Didalamnya akan dibedakan antara ilmu yang bermanfaat dan ilmu yang membahayakan, Karena Rasulullah saw pernah bersabda:

نَعُوْ ذُ بِا للَّهِ مِنْ عِلْمٍ لاَ يَنْفَعُ

“Aku berlindung diri dengan menyertakan Allah dari ilmu yang tidak bermanfaat.”

Dan akan di uraikan ihwal kebergeseran kebanyakan orang pada masa sekarang yang telah bergeser dari garis kebenaran, -ihwal ketertipuannya mereka dengan kegemerlapannya fatamorgana, dan ihwal kepuasan mereka terhadap kulit ilmu, yang tanpa isi.

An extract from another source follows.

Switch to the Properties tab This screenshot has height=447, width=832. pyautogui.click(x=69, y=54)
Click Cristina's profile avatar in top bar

Rubu’ ibadat mencakup sepuluh kitab yaitu:

1.       Kitab Ilmu,
2.       Kitab Kaidah-kaidah I’tikad (aqidah),
3.       Kitab Rahasia Thaharah (bersuci),
4.       Kitab Rahasia shalat,
5.       Kitab Rahasia zakat,
6.       Kitab Rahasia shaum (puasa),
7.       Kitab Rahasia hajji
8.       Kitab Adab kesopanan membaca Al Qur’an,
9.       Kitab Dzikir dan do’a-do’a,
10.     Kitab Tertib wirid pada masing-masing waktunya.


Adapun Rubu’ pekerjaan sehari-hari melengkapi sepuluh kitab, yaitu:

1.       Kitab Adab makan,
2.       Kitab Adab nikah,
3.       Kitab Hukum usaha (kasab),
4.       Kitab Halal dan haram,
5.       Kitab Adab berteman dan pergaulan dengan berbagai golongan manusia,
6.       Kitab ‘Uzlah,
7.       Kitab Adab bermusafir (berpergian),
8.       Kitab Mendengar dan merasa,
9.       Kitab Amar ma’ruf dan nahyi mungkar.
10.     Kitab Adab kehidupan dan akhlaq kenabian.

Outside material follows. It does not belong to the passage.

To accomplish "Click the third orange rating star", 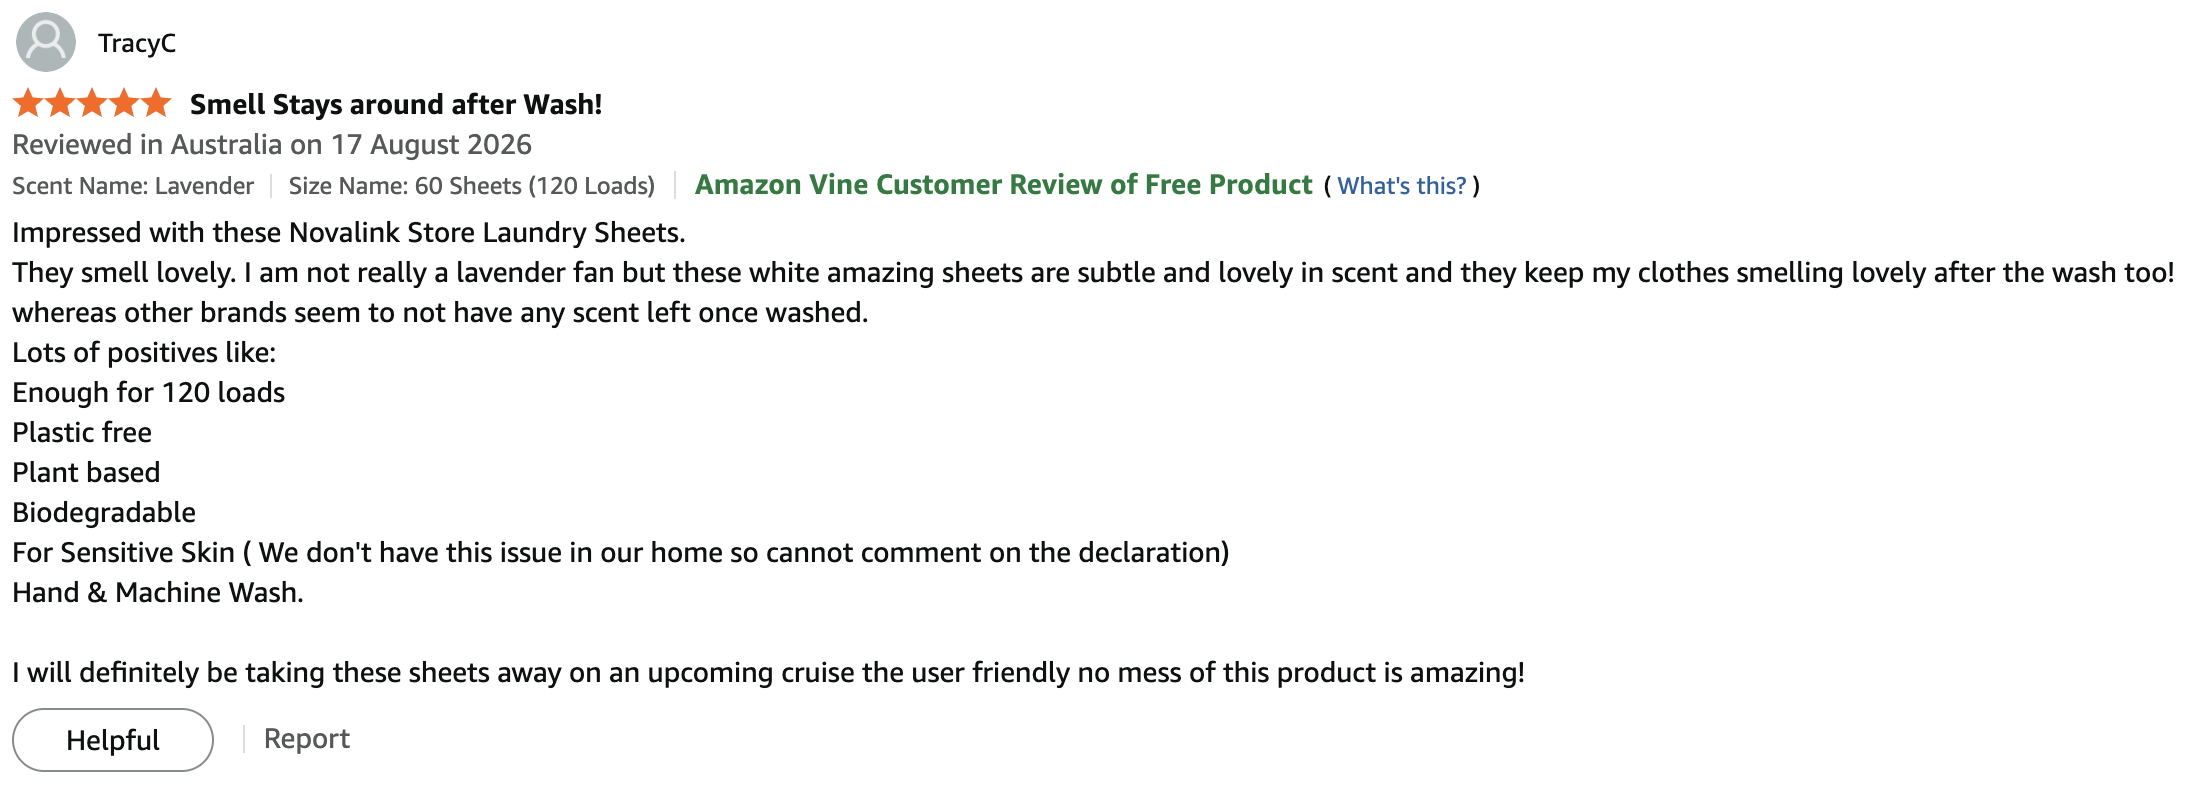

Adapun Rubu’ hal-hal yang membinasakan maka meliputi sepuluh kitab:

1.       Kitab yang menguraikan keajaiban hati (‘ajaibul qulub),
2.       Kitab Latihan diri (jiwa),
3.       Kitab Bahaya syahwat perut dan kemaluan,
4.       Kitab Bahaya lidah,
5.       Kitab Bahaya marah, dendam dan dengki,
6.       Kitab Tercelanya dunia,
7.       Kitab Tercelanya harta dan kikir,
8.       Kitab Tercelanya sifat menyukai kemegahan dan riya’
9.       Kitab Tercelanya sifat sombong dan ujub,
10.     Kitab Tercelanya sifat yang tertipu.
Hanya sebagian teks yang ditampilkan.